Take, for example, the so-called victimless crimes of prostitution, vagrancy, or public drunkenness. Many libertarians support the decriminalization of all these acts since, they claim, these do not necessarily harm other people or their property. But how long could a community last if such liberty is granted free reign? As the renowned criminologist James Wilson notes:

This wish to “decriminalize” disreputable behavior that “harms no one”—and thus remove the ultimate sanction the police can employ to maintain neighborhood order—is, we think, a mistake. Arresting a single drunk or a single vagrant who has harmed no identifiable person seems unjust, and in a sense it is. But failing to do anything about a score of drunks or a hundred vagrants may destroy an entire community. A particular rule that seems to make sense in the individual case makes no sense when it is made a universal rule and applied to all cases. It makes no sense because it fails to take into account the connection between one broken window left untended and a thousand broken windows.

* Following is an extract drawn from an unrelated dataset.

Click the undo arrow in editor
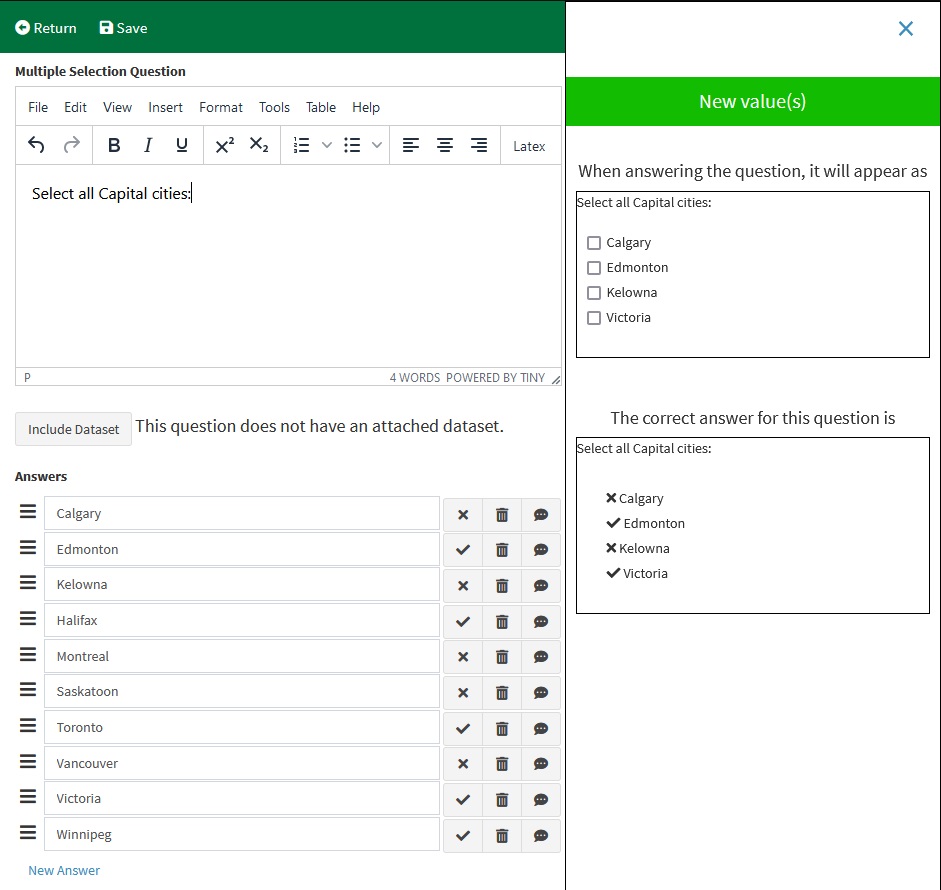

This is the heart of Wilson’s “Broken Window theory” of crime:
At the community level, disorder and crime are usually inextricably linked, in a kind of developmental sequence. Social psychologists and police officers tend to agree that if a window in a building is broken and is left unrepaired, all the rest of the windows will soon be broken. This is as true in nice neighborhoods as in rundown ones. Window-breaking does not necessarily occur on a large scale because some areas are inhabited by determined window-breakers whereas others are populated by window-lovers; rather, one unrepaired broken window is a signal that no one cares, and so breaking more windows costs nothing.

In a similar fashion, the breakdown of community standards does not break down all at once. Rather each broken window of virtuous behavior (recreational use of drugs, for example) leads to more window-breaking until the community lacks the virtue necessary to govern itself and requires a higher level (the state) to step in.

Libertarians, of course, are primarily from the middle to upper classes of society. They are not affected by such behavior precisely because the police maintain a level of order and discipline within their communities. If, however, they had to live with such activity on a day-to-day basis, they would likely revise what was considered arbitrary and what is considered spontaneous.

*There is, of course, more than one version of libertarianism as my Christian libertarian friends often point out to me. However, unlike in conservatism with its endless prefixes (neo/paleo/crunchy/etc.), libertarianism does not provide such clear lines of differences between the various strands. My critique may not apply to all strands, though I think it applies to most. As Russel Kirk would say, many libertarians are really conservatives who just don’t realize that’s what their personal philosophy should be called.